Concernant les infractions politiques, le carrefour B a proposé la définition suivante : « les infractions d’atteinte à la sûreté de l’Etat telles que prévues au titre VIII du Code pénal militaire, livre II et le titre III du Code pénal militaire.
Les infractions d’opinion n’existant pas en droit congolais , les membres du carrefour B ont pensé que les négociateurs au dialogue national à Pretoria en Afrique du Sud, parlant des infractions d’opinion avaient à l’esprit toute déclaration, tout écrit ou toute attitude fait par quiconque a critiqué la Constitution, les lois de la République, la forme et le fonctionnement des institutions ainsi que les autorités publiques.
Les faits de guerre sont des infractions commises pendant la guerre et pour le besoin de celle-ci sur les fronts des hostilités ou non.

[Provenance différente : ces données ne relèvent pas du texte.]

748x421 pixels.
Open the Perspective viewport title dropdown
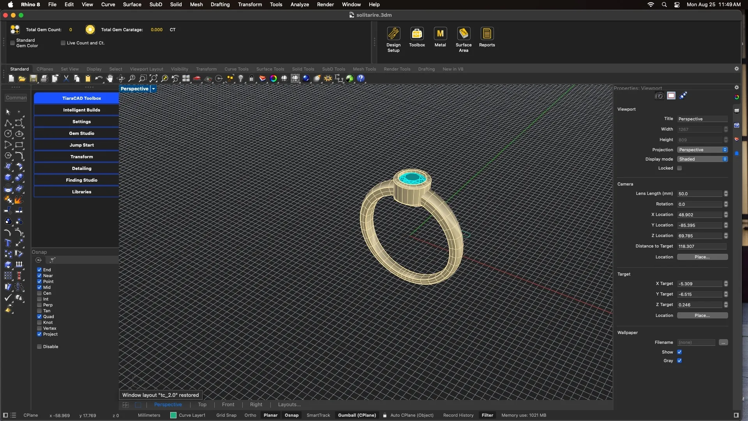tap(153, 88)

Les membres du carrefour B ont proposé un certain nombre de stratégies relatif aux actions de suivi de l’atelier que l’on peut lire en annexe du présent rapport.
Après les travaux en carrefours, la mise en commun s’est effectuée et il s’est dégagé un texte de l’avant-projet de loi d’amnistie ci-annexé, qui sera proposé à l’Assemblée Nationale à sa première session ,des recommandations au Gouvernement, à l’Assemblée Nationale aux Cours et Tribunaux et la société civile ont été faites ainsi que des stratégies ont été d’action ont été adoptées.
2.2.1 Recommandations
Après adoption du texte de l’avant-projet de loi portant sur les faits de guerre, infractions politiques et d’opinion, les participants à l’atelier ont recommandé ce qui suit :
Au Gouvernement :
- de cesser d’ interférer dans le travail cours et tribunaux , notamment en les empêchant d’appliquer complètement et de façon impersonnelle et non sélective la loi d’amnistie, présente et à venir .
Au parlement de transition :
-de tenir compte de l’avant-projet de loi issu de l’atelier de CODHO de Boboto (du 30 juillet 2003) dans l’élaboration de la loi portant sur l’amnistie pour faits de guerre, infractions politiques et d’opinion en sa première séance,
-d’avoir la vraie réconciliation et l’unité nationale à l’esprit lors de rédaction et des discussions de cette loi,
-d’éviter les termes ambigus qui pourraient poser problème tant dans l’application que le chef des bénéficiaires comme l’expression « à titre provisoire » utilisée dans le Décret-Loi incriminé,
-de transcender dans cette matière d’amnistie l’esprit de composante au profit de l’intérêt national.
· Aux Cours et Tribunaux :
- d’appliquer sans faille le Décret-Loi n° 003/001 portant sur l’amnistie pour faits de guerre, infractions politiques et d’opinion du 15 avril 2003, et loi lorsqu’elle sera adoptée,
- de se montrer indépendant et responsable devant l’exécutif.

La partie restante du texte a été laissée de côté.